Violet's nerves tingled. With her best effort to bury all signs of her mounting hope, she ventured:

"I wish I could help you."

"You, my dear?" Evelyn's eyebrows raised and her contralto voice followed them. "Catch the madam letting anyone but me take charge! You know you're none of you allowed down in the front hall unless you're sent for. Things are ticklish enough, thank you, with that new girl upstairs."

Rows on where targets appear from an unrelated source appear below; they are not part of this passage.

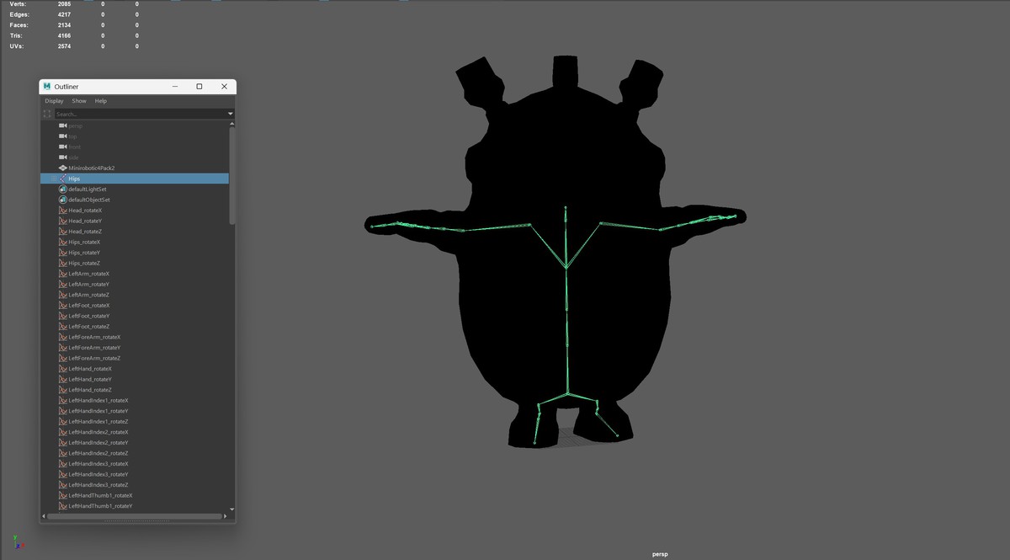Open the Outliner Help menu
1010x560 pixels.
pos(101,101)
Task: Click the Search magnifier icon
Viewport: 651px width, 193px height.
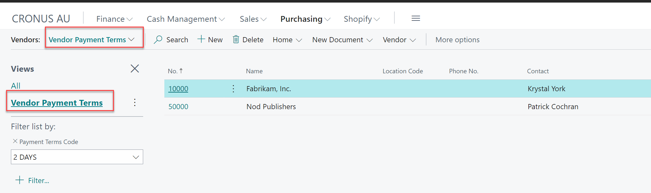Action: click(158, 40)
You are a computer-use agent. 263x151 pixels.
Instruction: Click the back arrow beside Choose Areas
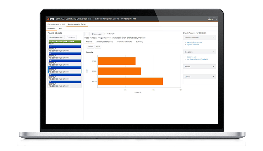click(87, 34)
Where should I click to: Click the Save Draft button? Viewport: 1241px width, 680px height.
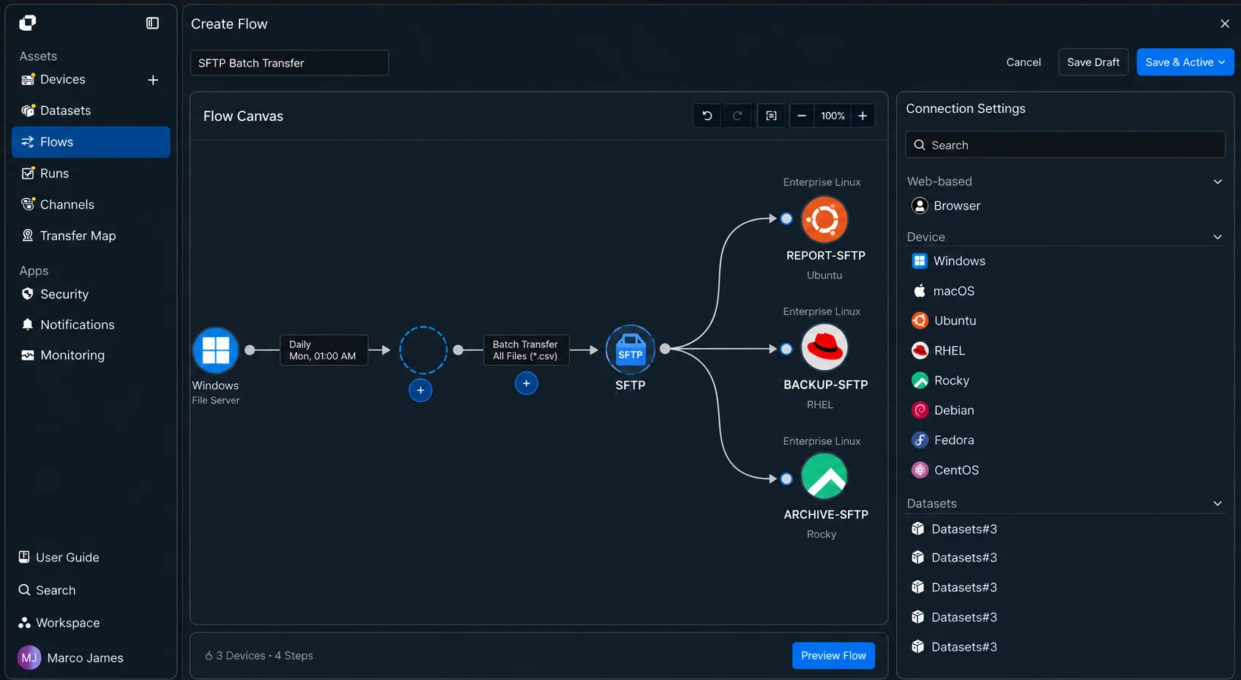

It was almost the first mention that had been made to Violet of the latest captive since the recent day of Evelyn's exposition of the entire traffic. Violet had not dared to ask any more questions than those that she deemed necessary for the perfection of her own plans, and she dared ask none now.

"I do hate the job," Evelyn was continuing, "even if it does mean a few bits extra. Rose says that fellow Dyker is due to-night. She's not fit to see him above all men, and he's the one I most particularly hate to meet, because he was a friend of my friend the doctor and used to call with him now and again at my flat. I always fancy he's making comparisons under those narsty low lids of his."

Violet, in sudden reaction, felt choking with despair.

"I could see him," she said.

But Evelyn's honors sat heavily upon their possessor.

"You're not a trusty yet, my dear, by any manner of means," she responded. "No, no; you will go to your own room after dinner and stay there till you are wanted."

She tilted her sharp chin and strolled kitchenward for a drink; but, though she left behind Her a Violet discouraged, it was not a Violet beaten.